Talking to Kids About What is Happening in our World
My fourteen year old loves to argue. She’s actually quite talented at it, probably from inordinate amounts of practice. This week she shared with me a conversation she had with an acquaintance her age on Instagram regarding current events involving both racism and police brutality. Despite her inability to let a conversation go, I was amazed by the way she was voicing her opinions and grounding them in Scripture. Don’t tell her I noticed this part, but I was also humbled that I could hear some of my own words in her responses. We had discussed the situation several times. I was reminded that these conversations with my kids matter.
Our kids are not blind to the world’s events. Younger kids may not be debating on Instagram, but they are absorbing what they hear and they will discuss events events with buddies more than you might think. They will hear bits and pieces from their favorite YouTubers or eavesdrop in the car.
Discipling our kids does not happen in a vacuum separated from the rest of the world. Our most effective discipleship will coach kids on how the gospel relates to the real world in which they live and the real events that are impacting our communities. While it is easier to tell kids that issues like racism and riots are “adult topics”, we miss the opportunity to teach them. How do we handle such difficult topics with kids?
- Don’t ignore what’s happening. Sometimes we choose not to address difficult topics. It is awkward. We don’t want to scare our kids. We aren’t sure how much they really need to know. Maybe we want to protect their innocence. Those concerns are valid. However, your kids are going to hear about current events either on tv, social media, or from other friends. Be proactive to be the one who helps discuss it with them and guide their thinking, rather than let the rest of the world do it for them.
- Help kids feel safe. Everything is personal for kids. Their first reaction is to fear how events might affect them. Be clear and be truthful. Explain how grown ups are keeping them safe, but most of all point them towards God’s protection when circumstances are outside of our control.
- Limit how much news media kids see. I wanted my big girls to see brief coverage of the riots happening this week. Their kids may study this in history one day. But I do not want them watching or hearing it for hours on end each day. There is nothing healthy about that for any of us.
- Explain age-appropriate facts in as unbiased way as you can. Before telling kids what you feel is right or wrong in a situation, just explain the basics of what is happening.
- Ask kids their thoughts and coach them on how to approach the situation with a Biblical perspective. Before telling kids how to think, listen to them.
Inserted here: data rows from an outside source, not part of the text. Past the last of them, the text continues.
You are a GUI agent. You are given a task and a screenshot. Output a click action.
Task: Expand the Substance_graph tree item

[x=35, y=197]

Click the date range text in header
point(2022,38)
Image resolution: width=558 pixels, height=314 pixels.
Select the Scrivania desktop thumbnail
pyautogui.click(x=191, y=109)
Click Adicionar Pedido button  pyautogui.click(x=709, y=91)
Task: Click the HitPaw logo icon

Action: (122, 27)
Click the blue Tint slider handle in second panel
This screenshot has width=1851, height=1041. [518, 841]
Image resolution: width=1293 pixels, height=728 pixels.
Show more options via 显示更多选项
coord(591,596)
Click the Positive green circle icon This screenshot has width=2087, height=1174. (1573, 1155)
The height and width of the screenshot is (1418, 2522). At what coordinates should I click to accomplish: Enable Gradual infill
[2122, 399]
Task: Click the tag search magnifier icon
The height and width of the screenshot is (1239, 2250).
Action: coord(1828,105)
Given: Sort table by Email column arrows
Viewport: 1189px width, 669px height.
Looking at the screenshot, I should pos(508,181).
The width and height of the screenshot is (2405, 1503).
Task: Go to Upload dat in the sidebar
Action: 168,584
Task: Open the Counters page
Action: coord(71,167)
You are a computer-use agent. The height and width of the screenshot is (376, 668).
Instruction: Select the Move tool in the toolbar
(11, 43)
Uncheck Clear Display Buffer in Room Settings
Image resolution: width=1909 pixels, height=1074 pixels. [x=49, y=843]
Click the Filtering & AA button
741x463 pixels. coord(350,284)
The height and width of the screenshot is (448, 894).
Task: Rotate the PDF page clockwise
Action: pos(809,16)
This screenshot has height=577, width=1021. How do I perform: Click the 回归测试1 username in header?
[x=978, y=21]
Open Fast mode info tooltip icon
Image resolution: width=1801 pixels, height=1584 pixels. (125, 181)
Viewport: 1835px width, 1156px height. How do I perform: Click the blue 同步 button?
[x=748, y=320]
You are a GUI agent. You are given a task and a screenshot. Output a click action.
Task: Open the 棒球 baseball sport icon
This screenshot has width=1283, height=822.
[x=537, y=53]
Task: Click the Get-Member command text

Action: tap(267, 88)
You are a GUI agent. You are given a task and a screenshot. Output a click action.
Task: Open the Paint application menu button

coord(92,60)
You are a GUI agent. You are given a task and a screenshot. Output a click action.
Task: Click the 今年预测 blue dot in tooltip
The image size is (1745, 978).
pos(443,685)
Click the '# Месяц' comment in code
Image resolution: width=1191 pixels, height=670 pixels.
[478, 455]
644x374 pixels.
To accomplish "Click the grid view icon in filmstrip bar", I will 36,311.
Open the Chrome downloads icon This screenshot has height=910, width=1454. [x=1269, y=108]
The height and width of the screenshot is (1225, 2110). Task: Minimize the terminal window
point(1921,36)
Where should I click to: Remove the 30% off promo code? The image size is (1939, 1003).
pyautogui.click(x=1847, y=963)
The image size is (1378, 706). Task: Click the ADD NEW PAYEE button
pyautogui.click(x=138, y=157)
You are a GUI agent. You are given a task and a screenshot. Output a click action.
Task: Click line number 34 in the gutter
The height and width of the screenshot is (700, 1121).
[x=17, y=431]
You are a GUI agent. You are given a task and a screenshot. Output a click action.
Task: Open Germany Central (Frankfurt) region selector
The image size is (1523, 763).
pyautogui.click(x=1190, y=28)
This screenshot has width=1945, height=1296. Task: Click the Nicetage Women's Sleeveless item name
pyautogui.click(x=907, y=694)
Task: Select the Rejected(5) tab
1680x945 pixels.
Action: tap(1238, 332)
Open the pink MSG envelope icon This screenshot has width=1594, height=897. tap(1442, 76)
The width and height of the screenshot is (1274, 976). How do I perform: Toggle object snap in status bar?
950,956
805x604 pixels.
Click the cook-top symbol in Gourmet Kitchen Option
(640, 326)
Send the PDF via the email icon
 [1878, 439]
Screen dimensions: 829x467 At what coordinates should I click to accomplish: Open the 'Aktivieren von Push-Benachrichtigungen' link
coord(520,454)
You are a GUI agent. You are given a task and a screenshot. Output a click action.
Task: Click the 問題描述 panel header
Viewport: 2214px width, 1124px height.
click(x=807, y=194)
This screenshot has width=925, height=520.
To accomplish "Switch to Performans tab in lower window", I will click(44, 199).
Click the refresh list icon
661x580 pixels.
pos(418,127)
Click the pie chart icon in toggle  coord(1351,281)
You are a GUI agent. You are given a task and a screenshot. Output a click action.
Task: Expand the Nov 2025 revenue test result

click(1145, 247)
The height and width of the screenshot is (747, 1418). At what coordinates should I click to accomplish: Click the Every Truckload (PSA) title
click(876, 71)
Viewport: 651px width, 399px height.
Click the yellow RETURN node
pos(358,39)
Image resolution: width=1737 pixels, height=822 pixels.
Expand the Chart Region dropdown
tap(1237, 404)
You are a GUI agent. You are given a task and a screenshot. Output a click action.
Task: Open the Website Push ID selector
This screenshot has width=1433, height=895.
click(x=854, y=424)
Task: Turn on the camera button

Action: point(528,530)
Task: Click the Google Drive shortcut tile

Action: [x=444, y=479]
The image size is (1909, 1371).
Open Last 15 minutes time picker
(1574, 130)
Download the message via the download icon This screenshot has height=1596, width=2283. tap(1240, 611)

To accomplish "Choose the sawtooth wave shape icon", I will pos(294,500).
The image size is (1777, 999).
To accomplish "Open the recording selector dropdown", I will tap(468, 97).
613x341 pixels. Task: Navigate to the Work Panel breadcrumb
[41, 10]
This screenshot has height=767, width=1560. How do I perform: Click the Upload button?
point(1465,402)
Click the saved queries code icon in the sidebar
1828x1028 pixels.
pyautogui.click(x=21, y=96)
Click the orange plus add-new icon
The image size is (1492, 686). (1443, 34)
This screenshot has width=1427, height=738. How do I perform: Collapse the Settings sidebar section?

Let them express their views. Ask questions that point them towards Scripture. If your kids are older, ask them to back their views up with the Bible.
- Remember that what matters most is helping your kids discern life through a Biblical lens. Our goal cannot be to raise kids who think like we do politically. If we teach our kids to view the world’s events only through a partisan worldview, we have failed. Politics change. God’s Word does not.
- Identify what Biblical values your family needs to dig into in light of current events. Racism is wrong. What can your family do differently and how can you learn more to better understand others’ points of view? Violence is wrong. What conversations do you need to have? What positive steps can your family take to be a light to the world?
The gospel is the only true hope our world has. May God help us raise a generation that engages a broken world with the bright shining love of Jesus.